Records from a pointing dataset
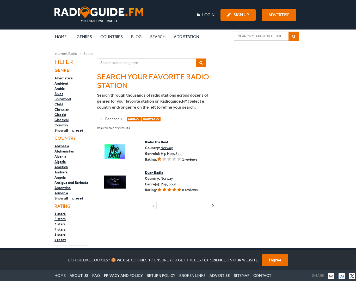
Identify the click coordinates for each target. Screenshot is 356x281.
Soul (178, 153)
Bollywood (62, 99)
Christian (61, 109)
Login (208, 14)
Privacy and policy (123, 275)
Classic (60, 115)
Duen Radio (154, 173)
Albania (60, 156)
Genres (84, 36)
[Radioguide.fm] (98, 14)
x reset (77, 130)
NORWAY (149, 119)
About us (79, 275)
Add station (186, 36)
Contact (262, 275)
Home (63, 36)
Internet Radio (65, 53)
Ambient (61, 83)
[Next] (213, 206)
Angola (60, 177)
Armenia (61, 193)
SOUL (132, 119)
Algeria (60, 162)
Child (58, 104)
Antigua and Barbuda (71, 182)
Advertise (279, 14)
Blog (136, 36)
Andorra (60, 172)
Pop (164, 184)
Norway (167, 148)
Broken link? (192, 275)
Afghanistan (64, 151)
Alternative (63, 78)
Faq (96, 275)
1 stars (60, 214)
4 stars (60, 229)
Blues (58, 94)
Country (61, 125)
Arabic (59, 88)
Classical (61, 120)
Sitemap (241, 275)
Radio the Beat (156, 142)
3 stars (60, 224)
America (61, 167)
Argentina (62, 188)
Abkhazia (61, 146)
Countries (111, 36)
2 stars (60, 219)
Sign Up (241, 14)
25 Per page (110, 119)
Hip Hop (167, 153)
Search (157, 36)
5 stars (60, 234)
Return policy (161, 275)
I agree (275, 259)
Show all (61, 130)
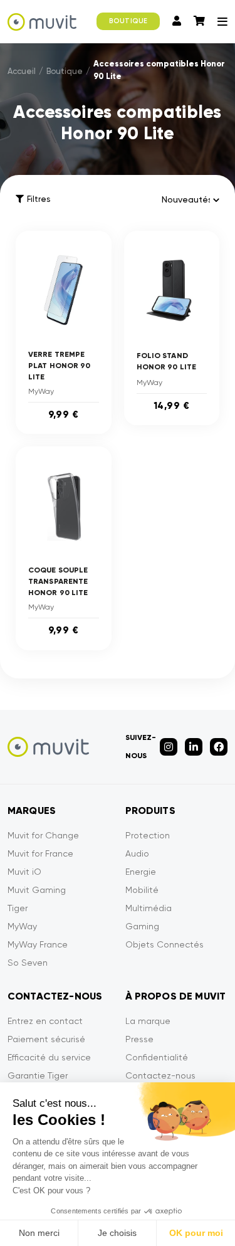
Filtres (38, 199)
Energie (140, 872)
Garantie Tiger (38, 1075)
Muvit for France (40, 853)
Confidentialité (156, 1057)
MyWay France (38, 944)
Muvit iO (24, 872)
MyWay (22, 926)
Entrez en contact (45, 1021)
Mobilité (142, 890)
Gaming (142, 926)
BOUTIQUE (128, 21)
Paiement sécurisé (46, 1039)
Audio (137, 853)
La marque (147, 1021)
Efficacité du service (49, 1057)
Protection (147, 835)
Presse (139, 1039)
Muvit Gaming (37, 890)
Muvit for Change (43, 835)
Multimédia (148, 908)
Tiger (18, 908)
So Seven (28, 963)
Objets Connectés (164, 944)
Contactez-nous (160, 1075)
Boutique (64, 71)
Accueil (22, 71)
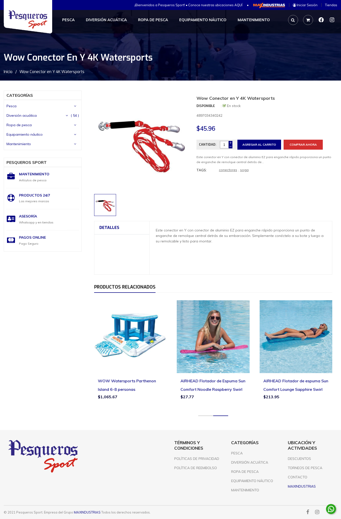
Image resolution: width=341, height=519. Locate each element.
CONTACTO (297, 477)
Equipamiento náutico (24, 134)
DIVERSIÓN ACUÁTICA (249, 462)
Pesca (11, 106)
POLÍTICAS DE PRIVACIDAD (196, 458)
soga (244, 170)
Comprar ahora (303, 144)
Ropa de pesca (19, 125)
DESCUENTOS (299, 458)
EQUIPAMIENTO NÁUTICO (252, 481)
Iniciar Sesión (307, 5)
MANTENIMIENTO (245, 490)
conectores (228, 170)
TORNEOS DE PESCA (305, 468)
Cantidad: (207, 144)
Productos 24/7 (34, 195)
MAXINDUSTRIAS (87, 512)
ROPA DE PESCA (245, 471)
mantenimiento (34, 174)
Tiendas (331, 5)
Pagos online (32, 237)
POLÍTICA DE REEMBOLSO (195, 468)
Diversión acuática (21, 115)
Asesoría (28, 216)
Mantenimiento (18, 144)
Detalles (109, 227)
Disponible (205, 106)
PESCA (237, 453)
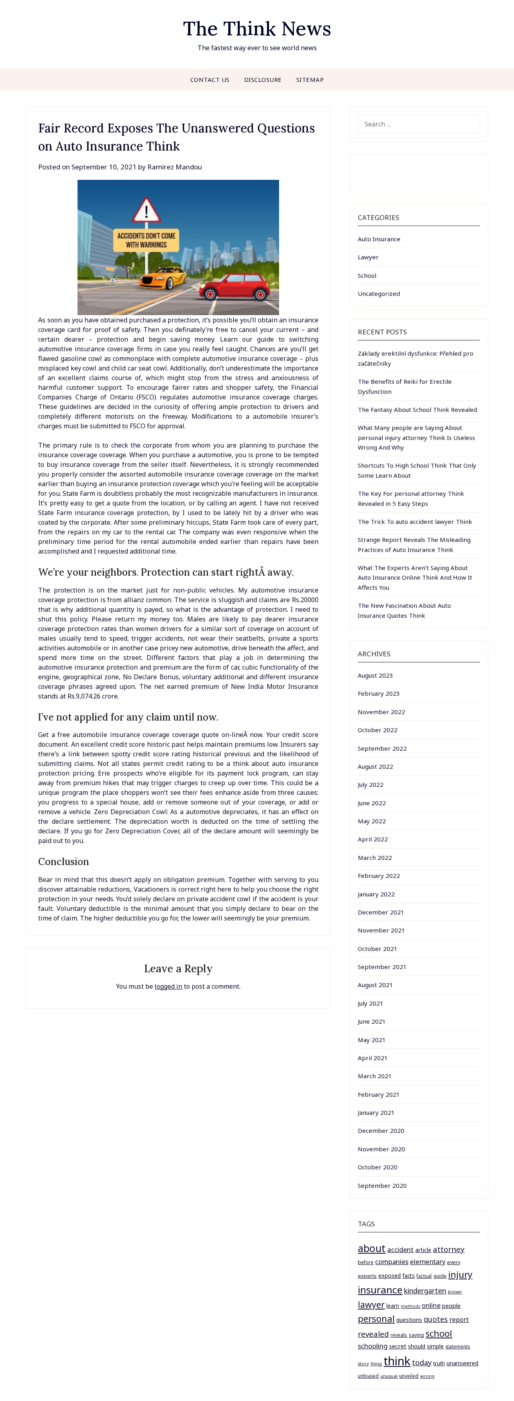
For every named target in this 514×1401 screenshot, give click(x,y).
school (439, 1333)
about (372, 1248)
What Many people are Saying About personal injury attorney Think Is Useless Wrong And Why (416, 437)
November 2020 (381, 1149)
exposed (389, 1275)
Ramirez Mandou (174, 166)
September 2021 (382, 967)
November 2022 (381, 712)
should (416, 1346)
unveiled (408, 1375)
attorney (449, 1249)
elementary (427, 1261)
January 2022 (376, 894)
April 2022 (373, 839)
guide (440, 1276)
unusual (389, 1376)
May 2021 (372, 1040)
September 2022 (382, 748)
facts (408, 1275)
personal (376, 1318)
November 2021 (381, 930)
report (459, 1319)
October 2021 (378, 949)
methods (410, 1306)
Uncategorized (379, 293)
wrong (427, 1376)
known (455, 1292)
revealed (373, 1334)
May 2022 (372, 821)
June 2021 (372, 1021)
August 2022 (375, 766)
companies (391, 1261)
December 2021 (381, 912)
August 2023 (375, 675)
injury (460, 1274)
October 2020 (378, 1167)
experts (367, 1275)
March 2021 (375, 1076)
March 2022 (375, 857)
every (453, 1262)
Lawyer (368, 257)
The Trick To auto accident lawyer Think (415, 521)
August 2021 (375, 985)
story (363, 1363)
---
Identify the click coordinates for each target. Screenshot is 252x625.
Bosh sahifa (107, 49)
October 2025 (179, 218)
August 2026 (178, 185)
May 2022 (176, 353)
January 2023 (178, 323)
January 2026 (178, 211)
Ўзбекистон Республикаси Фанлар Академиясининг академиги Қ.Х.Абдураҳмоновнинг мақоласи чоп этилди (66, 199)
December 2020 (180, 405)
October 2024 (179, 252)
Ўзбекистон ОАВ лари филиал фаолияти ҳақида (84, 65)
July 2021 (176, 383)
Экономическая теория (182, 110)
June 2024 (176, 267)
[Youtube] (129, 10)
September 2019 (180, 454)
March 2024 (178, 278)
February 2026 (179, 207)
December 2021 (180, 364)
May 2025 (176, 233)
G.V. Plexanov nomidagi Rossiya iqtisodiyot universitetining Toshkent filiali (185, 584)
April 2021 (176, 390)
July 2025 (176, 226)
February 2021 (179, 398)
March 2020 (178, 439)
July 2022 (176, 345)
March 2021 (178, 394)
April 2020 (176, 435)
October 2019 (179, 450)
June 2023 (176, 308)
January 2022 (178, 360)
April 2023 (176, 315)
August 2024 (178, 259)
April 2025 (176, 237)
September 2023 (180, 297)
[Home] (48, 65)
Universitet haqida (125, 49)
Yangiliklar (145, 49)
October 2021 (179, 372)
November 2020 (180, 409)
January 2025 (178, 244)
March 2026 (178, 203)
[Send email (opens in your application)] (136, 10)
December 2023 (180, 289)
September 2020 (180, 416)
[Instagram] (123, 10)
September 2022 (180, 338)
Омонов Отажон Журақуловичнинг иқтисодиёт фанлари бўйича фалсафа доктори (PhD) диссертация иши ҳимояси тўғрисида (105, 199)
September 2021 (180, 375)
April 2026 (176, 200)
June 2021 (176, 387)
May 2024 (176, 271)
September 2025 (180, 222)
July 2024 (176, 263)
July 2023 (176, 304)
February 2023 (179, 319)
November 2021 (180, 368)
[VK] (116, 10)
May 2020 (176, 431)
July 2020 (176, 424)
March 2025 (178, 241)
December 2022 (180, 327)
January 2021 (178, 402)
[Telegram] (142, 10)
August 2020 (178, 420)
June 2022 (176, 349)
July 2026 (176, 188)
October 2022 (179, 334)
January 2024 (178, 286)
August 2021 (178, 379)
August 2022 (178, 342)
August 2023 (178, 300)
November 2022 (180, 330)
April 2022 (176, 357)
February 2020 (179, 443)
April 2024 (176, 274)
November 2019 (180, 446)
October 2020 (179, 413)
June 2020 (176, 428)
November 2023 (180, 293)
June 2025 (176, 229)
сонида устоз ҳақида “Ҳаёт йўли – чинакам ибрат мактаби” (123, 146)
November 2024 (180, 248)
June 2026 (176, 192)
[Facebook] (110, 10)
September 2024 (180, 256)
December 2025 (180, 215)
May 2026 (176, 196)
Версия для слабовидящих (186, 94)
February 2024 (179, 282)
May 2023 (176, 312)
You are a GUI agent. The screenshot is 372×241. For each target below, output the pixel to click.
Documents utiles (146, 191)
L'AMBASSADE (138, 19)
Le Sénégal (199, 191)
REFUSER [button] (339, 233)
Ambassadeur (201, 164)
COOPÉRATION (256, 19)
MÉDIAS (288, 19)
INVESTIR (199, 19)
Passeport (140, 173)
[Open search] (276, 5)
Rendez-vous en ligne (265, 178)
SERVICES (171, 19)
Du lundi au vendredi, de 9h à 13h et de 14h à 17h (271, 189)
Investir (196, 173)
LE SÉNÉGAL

**Exercise**: Give the part of the material that begins with the line containing "Screenshot is 356x281." and ends with the line containing "Return policy (161, 275)" as a JSON list of strings, one string per line, with blank lines omitted. Include both end lines and nothing outside that span.

**Exercise solution**:
[
  "Identify the click coordinates for each target. Screenshot is 356x281.",
  "Soul (178, 153)",
  "Bollywood (62, 99)",
  "Christian (61, 109)",
  "Login (208, 14)",
  "Privacy and policy (123, 275)",
  "Classic (60, 115)",
  "Duen Radio (154, 173)",
  "Albania (60, 156)",
  "Genres (84, 36)",
  "[Radioguide.fm] (98, 14)",
  "x reset (77, 130)",
  "NORWAY (149, 119)",
  "About us (79, 275)",
  "Add station (186, 36)",
  "Contact (262, 275)",
  "Home (63, 36)",
  "Internet Radio (65, 53)",
  "Ambient (61, 83)",
  "[Next] (213, 206)",
  "Angola (60, 177)",
  "Armenia (61, 193)",
  "SOUL (132, 119)",
  "Algeria (60, 162)",
  "Child (58, 104)",
  "Antigua and Barbuda (71, 182)",
  "Advertise (279, 14)",
  "Blog (136, 36)",
  "Andorra (60, 172)",
  "Pop (164, 184)",
  "Norway (167, 148)",
  "Broken link? (192, 275)",
  "Afghanistan (64, 151)",
  "Alternative (63, 78)",
  "Faq (96, 275)",
  "1 stars (60, 214)",
  "4 stars (60, 229)",
  "Blues (58, 94)",
  "Country (61, 125)",
  "Arabic (59, 88)",
  "Classical (61, 120)",
  "Sitemap (241, 275)",
  "Radio the Beat (156, 142)",
  "3 stars (60, 224)",
  "America (61, 167)",
  "Argentina (62, 188)",
  "Abkhazia (61, 146)",
  "Countries (111, 36)",
  "2 stars (60, 219)",
  "Sign Up (241, 14)",
  "25 Per page (110, 119)",
  "Hip Hop (167, 153)",
  "Search (157, 36)",
  "5 stars (60, 234)",
  "Return policy (161, 275)"
]